SuperAlign Datasets are a crucial component for organizing user datasets. A Dataset serves as an empty container for storing the elements of the datasets and contains lineage, dataset-related graphs, and dataset files.

There are two types of datasets in SuperAlign: Private Datasets, which only the user can access and view the content, and Public Datasets, which are accessible to all SuperAlign users.

To register dataset files and add their relevant content to the Dataset, the user needs to initialize an empty Dataset, which can be done via the SuperAlign Python package.

Creating a Dataset

With the SuperAlign dataset module, you can perform a variety of actions related to creating and managing datasets. Here’s an overview of the available methods:

Creating a Dataset To create a new model, import the pureml module and use the dataset.init method:

import pureml

pureml.dataset.init(label='FirstDataset', readme='ReadME.md')

The name of the dataset to be created are required parameters. You can also provide an optional readme file path.

label parameter consists dataset name in the following format:

_\<name>:\<name>:\<version>_

For initializing a dataset, version is not required. So, we use <name> as the label.

label should not contain any spaces. Special characters other than ”-” and ”_” are not allowed

Created a dataset? No? Create now. Yes? Here’s what you should do next.

Register a Dataset version

After the Dataset has been initialized, you can register it using dataset module.

import pureml

data = ###
lineage = ##@

dataset = pureml.dataset.register(data, 'telecom churn', lineage)

lineage is required to register a dataset. Yours can utilize @dataset decorator to auto-generate data lineage.

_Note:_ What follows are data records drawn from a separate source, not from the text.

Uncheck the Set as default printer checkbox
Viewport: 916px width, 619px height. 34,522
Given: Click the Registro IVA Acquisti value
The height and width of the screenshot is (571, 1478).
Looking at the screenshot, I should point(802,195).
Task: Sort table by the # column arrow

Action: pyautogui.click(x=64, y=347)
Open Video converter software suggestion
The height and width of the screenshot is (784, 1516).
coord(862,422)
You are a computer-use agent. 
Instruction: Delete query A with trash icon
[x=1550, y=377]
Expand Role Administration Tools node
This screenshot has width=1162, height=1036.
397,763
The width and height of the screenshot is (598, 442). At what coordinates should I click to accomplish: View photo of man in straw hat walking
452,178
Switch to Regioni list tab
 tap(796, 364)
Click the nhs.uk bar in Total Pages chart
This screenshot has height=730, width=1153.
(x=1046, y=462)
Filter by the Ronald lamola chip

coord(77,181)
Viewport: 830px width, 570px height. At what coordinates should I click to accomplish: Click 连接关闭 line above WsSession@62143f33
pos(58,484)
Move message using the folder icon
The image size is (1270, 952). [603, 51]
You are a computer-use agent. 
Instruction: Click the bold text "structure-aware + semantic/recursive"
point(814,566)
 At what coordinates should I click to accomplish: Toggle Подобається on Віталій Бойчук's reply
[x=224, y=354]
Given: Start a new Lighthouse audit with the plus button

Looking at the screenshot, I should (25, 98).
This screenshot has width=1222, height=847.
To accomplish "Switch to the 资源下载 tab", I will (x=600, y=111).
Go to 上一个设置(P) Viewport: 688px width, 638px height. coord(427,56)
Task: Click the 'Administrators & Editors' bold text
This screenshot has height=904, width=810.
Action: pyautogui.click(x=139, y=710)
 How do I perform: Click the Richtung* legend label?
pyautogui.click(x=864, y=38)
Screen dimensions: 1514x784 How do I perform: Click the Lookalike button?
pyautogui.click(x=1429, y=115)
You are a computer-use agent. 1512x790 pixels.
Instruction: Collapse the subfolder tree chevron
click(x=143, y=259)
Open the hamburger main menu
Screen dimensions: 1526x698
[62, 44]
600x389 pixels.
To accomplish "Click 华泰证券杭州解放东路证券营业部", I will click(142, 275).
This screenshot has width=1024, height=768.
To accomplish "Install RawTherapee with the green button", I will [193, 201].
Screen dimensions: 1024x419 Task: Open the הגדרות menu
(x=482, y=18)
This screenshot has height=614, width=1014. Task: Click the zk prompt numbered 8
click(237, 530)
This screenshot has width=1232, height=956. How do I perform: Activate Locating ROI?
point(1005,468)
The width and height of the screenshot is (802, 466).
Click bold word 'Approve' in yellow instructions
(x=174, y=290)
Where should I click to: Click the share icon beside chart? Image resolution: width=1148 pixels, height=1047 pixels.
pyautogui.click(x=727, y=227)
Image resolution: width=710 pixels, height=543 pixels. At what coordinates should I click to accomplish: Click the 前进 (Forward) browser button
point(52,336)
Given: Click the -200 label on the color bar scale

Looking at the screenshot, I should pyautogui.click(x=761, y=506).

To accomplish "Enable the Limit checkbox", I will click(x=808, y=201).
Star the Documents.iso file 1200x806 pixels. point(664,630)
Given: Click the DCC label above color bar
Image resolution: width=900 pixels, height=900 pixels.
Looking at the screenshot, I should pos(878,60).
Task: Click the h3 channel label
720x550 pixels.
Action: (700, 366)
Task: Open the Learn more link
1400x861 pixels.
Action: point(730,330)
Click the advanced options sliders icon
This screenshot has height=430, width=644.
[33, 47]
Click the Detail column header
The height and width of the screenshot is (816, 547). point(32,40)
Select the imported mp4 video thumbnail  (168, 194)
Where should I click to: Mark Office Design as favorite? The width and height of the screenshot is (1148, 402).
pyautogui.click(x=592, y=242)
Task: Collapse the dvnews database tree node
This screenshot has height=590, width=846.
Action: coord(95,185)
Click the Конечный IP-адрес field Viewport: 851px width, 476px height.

from sklearn.preprocessing import OrdinalEncoder
import pandas as pd
from pureml.decorators import dataset, transformer, load_data

@dataset('telecom_churn')
def build_dataset():
    df = load_churn_data()
    df = encode_ordinal(df)
    df = encode_binary(df)
    return df

df = build_dataset()

Register a validated Dataset

Once the dataset is validated, here is how you can register the validated dataset.

@dataset(<dataset_label>)
def build_dataset
    ...
    x_test = #test features
    y_test = #test labels
    return {"x_test":x_test,  "y_test":y_test}

Fetching a Dataset version

Once you register your dataset to SuperAlign, you can load it using dataset module.

Let’s look at how to load the dataset:

import pureml

dataset = pureml.dataset.fetch('telecom churn')

By default, fetch fetches latest version of the dataset. A particular version of a dataset can be fetched by providing version parameter as the following.

dataset = pureml.dataset.fetch('telecom churn:v2')

Here, we have fetched the version v2 of the dataset telecom churn.

Listing Datasets

To list all available datasets, use the dataset.list method:

import pureml

pureml.dataset.list()

These methods make it easy to create and manage the models in SuperAlign. By using them, you can streamline your model management workflows and improve collaboration among team members.